* DESCRIPTION OF THE TASK *
Which lines below contain the word "help"? Return each of them in full.

* Records from a data collection *
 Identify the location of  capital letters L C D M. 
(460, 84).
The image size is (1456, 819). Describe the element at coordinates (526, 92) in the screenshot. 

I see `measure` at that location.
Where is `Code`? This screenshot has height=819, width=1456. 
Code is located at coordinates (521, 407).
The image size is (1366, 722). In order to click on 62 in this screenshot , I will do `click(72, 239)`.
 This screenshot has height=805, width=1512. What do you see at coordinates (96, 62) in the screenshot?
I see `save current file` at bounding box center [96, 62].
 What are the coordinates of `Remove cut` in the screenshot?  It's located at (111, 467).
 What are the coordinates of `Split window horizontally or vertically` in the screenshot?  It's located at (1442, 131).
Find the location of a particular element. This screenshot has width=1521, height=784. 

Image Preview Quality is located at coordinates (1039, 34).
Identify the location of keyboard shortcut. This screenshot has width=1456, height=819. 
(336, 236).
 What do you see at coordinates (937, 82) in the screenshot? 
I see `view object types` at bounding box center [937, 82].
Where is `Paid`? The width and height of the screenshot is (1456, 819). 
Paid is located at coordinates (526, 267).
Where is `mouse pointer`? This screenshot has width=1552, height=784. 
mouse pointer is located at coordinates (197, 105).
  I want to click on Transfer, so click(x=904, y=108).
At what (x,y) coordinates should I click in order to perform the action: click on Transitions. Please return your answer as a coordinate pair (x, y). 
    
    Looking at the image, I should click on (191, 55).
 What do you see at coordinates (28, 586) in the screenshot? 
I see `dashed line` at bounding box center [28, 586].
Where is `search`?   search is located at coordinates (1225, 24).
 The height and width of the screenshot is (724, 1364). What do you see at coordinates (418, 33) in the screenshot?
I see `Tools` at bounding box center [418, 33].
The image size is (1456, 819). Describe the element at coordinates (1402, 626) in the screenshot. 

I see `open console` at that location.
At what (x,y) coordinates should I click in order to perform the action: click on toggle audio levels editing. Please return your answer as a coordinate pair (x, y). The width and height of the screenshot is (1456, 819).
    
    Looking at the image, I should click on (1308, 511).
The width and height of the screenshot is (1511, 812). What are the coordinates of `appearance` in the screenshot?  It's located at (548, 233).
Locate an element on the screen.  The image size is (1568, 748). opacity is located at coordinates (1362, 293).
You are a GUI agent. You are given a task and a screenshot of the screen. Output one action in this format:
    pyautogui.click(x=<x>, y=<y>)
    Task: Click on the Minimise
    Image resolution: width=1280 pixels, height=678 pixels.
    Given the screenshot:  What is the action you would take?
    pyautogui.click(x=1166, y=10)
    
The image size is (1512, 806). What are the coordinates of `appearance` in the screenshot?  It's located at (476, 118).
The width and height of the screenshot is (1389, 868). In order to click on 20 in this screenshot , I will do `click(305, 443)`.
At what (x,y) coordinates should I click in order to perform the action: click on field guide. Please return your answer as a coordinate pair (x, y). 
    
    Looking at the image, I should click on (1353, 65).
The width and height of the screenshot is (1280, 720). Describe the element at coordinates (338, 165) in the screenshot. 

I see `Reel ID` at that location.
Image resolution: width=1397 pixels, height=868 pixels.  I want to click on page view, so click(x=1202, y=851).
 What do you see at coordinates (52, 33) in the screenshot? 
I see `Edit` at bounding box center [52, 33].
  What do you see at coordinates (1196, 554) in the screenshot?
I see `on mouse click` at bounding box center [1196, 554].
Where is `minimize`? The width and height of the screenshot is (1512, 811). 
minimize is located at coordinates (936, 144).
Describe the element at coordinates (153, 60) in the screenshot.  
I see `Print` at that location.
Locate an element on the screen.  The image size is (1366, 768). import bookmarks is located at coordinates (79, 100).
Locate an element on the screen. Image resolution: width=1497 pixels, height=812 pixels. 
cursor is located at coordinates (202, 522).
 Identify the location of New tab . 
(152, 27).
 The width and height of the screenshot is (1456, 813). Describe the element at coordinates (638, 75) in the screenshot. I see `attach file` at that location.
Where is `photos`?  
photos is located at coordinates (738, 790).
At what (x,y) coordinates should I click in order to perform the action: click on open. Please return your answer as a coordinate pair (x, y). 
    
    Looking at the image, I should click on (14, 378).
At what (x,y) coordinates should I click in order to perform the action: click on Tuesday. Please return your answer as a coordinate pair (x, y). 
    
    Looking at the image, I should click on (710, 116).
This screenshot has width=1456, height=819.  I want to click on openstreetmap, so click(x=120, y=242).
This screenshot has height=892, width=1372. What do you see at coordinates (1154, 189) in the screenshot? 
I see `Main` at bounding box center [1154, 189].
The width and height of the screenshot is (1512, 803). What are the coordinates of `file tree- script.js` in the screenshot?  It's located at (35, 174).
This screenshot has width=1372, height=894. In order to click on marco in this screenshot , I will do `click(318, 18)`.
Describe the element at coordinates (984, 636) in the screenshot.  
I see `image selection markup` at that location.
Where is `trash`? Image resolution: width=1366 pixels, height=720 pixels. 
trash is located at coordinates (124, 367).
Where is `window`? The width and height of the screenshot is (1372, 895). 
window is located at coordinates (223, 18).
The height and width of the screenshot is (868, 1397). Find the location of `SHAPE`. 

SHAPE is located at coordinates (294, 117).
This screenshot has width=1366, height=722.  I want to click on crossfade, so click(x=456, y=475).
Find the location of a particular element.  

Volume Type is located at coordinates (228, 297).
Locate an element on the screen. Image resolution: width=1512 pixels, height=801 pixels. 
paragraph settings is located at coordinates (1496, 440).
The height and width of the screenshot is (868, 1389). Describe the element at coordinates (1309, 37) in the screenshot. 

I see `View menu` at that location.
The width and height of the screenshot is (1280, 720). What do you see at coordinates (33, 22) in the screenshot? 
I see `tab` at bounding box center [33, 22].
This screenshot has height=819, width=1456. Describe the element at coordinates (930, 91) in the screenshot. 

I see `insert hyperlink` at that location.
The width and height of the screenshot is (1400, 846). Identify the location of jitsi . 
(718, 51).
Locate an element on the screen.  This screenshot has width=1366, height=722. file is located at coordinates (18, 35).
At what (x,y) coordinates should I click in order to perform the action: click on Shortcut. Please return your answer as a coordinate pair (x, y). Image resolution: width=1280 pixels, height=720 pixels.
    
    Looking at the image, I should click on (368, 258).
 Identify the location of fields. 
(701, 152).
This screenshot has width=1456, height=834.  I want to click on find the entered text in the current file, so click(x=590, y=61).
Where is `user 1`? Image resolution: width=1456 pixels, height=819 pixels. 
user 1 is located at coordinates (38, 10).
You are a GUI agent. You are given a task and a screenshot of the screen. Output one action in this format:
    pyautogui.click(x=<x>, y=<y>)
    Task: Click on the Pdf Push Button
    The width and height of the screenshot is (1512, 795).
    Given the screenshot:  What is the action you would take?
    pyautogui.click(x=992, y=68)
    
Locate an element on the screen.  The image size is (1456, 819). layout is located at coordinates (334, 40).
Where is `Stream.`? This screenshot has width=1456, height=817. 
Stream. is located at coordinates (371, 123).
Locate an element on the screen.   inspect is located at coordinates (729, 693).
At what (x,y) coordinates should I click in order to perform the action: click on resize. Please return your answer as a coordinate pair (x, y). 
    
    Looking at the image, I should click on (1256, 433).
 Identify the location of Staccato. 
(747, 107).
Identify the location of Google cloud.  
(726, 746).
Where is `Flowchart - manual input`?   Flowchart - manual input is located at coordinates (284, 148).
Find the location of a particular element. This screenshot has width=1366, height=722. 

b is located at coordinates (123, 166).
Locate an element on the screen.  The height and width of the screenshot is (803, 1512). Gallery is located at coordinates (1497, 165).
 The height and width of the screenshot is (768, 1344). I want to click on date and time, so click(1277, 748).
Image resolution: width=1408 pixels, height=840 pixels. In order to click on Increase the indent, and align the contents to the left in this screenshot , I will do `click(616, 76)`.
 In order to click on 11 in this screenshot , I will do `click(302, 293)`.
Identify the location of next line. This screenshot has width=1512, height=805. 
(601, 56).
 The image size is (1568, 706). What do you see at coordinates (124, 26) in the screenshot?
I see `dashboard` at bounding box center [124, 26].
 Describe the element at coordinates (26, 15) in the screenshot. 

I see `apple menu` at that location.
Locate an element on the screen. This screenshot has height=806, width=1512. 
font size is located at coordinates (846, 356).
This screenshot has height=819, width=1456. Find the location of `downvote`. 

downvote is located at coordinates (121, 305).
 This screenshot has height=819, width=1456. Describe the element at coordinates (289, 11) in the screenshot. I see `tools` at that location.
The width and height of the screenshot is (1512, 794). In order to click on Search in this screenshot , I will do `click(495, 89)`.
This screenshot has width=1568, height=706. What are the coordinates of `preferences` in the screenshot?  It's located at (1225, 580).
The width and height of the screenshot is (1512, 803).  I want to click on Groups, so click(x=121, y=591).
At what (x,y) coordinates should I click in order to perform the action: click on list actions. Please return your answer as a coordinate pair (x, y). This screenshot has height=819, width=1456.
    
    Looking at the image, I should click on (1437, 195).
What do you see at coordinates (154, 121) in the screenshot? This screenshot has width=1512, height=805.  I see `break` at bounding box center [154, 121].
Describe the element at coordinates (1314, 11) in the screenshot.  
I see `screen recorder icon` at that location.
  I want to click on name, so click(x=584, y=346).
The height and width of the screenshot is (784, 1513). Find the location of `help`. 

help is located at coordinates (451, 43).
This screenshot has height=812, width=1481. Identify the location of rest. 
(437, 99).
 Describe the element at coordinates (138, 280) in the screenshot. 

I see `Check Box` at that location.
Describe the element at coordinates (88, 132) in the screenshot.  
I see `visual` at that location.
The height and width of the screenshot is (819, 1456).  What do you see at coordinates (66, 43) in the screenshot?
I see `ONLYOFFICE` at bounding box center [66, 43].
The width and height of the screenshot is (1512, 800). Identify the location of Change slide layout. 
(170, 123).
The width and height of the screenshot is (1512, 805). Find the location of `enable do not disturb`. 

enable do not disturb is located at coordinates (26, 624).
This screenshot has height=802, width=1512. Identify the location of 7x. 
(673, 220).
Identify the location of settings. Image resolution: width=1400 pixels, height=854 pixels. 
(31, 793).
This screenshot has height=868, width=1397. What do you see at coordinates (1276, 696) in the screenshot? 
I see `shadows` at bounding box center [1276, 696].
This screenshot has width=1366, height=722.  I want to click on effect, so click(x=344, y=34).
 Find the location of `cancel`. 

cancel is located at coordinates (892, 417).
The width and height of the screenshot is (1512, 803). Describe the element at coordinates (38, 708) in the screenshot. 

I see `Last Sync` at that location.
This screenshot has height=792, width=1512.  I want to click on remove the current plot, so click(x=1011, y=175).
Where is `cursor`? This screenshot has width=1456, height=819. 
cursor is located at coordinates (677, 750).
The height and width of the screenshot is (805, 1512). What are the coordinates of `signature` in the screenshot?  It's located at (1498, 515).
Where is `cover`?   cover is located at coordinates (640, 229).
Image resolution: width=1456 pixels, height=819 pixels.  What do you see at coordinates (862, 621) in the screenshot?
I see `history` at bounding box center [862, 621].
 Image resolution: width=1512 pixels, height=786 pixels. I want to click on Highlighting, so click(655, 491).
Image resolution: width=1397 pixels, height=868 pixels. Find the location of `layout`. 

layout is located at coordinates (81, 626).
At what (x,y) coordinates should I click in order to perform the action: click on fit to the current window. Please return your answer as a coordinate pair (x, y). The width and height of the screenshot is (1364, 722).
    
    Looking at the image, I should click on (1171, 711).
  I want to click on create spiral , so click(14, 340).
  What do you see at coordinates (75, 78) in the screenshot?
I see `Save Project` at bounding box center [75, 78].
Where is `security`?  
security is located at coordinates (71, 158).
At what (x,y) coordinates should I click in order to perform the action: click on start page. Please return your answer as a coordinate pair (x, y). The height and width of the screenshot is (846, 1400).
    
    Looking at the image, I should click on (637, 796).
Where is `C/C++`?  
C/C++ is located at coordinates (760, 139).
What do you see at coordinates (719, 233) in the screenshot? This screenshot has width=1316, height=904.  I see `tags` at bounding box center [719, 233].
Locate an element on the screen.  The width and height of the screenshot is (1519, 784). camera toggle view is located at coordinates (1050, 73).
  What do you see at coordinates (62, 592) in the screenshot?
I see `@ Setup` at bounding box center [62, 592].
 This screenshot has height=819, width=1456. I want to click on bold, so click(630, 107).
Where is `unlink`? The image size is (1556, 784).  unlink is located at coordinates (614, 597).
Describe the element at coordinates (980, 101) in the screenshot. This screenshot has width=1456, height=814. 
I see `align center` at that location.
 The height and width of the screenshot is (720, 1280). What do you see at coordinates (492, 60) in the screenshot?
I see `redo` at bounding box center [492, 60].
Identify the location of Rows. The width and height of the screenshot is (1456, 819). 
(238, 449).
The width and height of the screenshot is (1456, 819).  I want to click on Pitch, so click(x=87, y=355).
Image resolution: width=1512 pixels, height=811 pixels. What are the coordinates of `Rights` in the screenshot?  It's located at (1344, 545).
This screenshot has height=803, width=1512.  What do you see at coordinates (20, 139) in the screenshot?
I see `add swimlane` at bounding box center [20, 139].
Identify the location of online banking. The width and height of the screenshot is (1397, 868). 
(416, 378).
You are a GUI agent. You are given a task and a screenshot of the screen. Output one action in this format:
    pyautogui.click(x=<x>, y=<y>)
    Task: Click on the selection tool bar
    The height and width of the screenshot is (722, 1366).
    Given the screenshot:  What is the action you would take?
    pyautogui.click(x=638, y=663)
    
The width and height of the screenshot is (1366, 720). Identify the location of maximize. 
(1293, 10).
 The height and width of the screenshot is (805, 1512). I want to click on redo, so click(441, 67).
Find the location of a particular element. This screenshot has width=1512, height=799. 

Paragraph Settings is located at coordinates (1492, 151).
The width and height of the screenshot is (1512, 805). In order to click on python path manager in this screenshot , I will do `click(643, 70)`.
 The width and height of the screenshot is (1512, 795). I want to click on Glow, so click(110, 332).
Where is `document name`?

* RESULT OF THE TASK *
The height and width of the screenshot is (784, 1513). Find the location of `help`. 
help is located at coordinates (451, 43).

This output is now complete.